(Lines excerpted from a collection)
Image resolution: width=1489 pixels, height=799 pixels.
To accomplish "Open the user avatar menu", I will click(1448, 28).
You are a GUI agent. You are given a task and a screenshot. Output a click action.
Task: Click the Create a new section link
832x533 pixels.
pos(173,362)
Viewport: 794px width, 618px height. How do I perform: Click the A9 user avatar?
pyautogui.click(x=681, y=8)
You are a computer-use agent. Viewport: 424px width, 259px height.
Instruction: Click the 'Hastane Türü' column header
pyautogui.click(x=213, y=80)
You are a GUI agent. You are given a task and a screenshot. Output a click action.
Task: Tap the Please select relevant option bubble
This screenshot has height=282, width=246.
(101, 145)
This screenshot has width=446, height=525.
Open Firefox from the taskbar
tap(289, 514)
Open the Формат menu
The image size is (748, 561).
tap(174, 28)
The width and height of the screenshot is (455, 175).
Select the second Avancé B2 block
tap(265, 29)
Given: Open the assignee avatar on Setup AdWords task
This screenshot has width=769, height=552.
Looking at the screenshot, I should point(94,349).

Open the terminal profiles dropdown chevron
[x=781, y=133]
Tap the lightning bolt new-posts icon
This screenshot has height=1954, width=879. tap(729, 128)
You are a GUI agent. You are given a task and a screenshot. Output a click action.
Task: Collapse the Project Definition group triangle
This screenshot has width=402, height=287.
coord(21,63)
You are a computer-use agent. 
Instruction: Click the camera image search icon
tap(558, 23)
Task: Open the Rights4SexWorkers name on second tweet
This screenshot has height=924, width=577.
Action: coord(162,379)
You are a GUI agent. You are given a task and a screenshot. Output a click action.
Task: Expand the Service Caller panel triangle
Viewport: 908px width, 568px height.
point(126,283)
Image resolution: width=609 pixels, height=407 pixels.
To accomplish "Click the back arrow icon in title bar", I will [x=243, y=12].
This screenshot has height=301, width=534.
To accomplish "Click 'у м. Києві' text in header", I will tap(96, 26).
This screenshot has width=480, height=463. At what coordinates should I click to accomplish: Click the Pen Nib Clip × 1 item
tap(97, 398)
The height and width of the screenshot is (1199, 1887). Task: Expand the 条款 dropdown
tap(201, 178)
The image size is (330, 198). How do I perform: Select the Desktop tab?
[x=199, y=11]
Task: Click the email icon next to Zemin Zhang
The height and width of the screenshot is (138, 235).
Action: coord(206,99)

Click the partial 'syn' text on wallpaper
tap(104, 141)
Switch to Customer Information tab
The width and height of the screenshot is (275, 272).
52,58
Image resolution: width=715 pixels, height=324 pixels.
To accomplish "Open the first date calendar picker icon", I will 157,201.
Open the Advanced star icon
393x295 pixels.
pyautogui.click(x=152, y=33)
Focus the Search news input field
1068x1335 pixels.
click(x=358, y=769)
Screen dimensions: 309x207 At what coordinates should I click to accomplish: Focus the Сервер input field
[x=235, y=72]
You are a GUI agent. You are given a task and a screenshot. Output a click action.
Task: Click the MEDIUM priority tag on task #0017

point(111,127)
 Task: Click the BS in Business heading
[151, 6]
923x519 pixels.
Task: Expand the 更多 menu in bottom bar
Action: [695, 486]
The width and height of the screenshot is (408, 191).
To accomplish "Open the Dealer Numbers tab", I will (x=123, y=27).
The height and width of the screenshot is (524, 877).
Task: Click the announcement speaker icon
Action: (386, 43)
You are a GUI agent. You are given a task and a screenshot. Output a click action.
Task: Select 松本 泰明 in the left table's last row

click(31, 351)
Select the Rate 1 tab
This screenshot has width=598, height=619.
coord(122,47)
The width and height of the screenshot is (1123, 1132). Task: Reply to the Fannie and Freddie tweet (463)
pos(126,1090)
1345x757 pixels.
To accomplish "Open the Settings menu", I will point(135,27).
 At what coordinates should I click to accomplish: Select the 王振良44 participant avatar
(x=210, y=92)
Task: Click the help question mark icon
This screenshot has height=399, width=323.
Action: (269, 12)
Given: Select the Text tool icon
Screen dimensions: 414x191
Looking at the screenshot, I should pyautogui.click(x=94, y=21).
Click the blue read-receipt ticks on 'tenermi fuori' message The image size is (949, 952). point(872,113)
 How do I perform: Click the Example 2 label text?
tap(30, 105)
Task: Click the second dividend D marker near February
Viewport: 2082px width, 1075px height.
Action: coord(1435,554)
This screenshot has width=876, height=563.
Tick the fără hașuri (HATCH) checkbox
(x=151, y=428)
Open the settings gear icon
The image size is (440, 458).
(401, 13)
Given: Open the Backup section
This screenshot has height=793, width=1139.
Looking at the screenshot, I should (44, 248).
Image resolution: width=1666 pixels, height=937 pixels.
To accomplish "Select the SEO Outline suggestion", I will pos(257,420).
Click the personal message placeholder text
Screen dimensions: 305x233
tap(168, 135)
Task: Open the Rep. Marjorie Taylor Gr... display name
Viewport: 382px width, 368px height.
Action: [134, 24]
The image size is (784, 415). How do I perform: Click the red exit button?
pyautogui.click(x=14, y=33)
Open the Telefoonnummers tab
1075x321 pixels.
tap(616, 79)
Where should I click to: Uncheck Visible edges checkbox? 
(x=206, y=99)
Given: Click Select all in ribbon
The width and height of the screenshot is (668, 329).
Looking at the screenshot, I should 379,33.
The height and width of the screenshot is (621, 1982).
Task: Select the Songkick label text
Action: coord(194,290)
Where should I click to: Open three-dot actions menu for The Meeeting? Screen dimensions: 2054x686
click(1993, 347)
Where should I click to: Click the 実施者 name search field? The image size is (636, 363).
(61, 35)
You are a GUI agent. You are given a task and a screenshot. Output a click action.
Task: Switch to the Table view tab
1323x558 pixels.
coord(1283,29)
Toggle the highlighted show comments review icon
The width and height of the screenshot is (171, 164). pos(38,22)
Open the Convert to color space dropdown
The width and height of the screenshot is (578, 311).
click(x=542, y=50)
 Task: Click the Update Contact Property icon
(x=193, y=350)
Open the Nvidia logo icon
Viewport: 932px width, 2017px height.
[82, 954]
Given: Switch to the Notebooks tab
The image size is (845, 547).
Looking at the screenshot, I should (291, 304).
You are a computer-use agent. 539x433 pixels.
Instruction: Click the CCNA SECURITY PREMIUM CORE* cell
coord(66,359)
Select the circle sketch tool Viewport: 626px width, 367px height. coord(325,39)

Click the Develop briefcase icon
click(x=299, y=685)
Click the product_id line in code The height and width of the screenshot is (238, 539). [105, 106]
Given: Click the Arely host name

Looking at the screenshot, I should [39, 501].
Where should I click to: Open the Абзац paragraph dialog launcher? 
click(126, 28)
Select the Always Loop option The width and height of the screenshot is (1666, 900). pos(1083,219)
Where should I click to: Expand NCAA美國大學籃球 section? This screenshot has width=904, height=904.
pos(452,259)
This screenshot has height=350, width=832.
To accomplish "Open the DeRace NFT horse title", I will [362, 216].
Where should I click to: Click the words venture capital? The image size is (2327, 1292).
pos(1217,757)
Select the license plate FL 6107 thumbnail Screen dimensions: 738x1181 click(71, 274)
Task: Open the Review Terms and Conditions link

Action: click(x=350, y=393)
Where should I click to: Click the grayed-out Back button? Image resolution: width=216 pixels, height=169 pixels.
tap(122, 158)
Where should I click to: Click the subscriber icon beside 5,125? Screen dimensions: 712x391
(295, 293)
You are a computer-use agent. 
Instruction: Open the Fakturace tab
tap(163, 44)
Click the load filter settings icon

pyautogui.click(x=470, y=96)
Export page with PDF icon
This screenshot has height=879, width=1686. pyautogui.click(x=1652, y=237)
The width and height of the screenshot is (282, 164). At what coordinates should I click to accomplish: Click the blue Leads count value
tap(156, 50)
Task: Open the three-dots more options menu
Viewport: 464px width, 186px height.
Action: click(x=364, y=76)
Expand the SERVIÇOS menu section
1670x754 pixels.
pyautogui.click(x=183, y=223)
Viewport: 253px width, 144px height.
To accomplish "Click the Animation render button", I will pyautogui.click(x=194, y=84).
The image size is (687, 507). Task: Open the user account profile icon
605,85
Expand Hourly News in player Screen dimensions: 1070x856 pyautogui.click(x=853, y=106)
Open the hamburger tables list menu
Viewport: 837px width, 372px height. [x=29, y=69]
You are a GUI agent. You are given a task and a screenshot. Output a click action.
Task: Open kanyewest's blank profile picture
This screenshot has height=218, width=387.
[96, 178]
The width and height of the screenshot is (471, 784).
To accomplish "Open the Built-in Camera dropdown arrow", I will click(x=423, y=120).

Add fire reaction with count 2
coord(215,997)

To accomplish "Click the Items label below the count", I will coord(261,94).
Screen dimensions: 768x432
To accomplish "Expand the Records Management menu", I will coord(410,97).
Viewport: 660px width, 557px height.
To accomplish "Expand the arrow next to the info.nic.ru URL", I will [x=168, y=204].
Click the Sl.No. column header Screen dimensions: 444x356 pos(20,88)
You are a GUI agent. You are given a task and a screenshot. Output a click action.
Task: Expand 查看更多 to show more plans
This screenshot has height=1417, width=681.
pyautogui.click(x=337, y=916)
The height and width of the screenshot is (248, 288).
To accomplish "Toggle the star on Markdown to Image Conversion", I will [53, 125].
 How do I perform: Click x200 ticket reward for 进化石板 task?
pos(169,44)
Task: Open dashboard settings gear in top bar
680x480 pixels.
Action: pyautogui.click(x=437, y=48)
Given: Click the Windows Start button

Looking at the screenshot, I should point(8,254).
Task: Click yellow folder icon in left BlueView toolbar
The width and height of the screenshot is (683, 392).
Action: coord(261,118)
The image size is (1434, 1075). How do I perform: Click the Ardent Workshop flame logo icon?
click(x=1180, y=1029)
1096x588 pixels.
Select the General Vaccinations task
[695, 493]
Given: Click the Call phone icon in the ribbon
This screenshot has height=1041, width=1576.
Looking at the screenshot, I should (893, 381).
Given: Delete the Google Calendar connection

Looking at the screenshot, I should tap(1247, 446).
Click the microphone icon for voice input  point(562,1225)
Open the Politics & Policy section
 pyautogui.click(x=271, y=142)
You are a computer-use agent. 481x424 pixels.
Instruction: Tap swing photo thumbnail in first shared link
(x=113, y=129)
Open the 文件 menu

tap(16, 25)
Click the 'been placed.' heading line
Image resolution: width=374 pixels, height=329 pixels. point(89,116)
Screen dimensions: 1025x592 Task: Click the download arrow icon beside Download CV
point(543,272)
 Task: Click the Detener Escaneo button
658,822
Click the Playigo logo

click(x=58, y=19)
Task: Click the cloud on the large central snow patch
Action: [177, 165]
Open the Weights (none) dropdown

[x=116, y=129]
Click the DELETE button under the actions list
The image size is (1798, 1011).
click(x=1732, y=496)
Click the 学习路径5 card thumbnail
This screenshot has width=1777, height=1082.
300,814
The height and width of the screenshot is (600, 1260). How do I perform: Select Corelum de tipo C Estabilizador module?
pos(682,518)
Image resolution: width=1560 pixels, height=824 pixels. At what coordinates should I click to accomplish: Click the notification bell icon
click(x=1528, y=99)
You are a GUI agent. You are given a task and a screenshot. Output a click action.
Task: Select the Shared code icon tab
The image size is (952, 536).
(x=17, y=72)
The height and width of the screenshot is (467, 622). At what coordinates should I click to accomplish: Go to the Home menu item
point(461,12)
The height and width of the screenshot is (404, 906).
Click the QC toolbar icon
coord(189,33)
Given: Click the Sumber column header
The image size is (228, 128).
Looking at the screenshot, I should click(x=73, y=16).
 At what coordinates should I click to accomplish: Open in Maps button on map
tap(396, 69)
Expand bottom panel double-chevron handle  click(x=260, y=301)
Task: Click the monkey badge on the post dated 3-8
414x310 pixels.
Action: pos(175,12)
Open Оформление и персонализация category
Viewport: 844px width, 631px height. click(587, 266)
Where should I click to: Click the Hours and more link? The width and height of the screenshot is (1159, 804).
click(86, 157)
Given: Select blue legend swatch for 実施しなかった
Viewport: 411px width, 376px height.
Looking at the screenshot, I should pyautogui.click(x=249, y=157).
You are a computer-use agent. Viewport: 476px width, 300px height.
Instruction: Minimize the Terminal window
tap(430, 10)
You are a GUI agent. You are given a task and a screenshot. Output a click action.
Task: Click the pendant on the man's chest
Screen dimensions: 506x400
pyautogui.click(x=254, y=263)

### [Problem requirements]
Count the lines above that contain the string "Instruction" and give only the number.

### [Answer to the problem]
6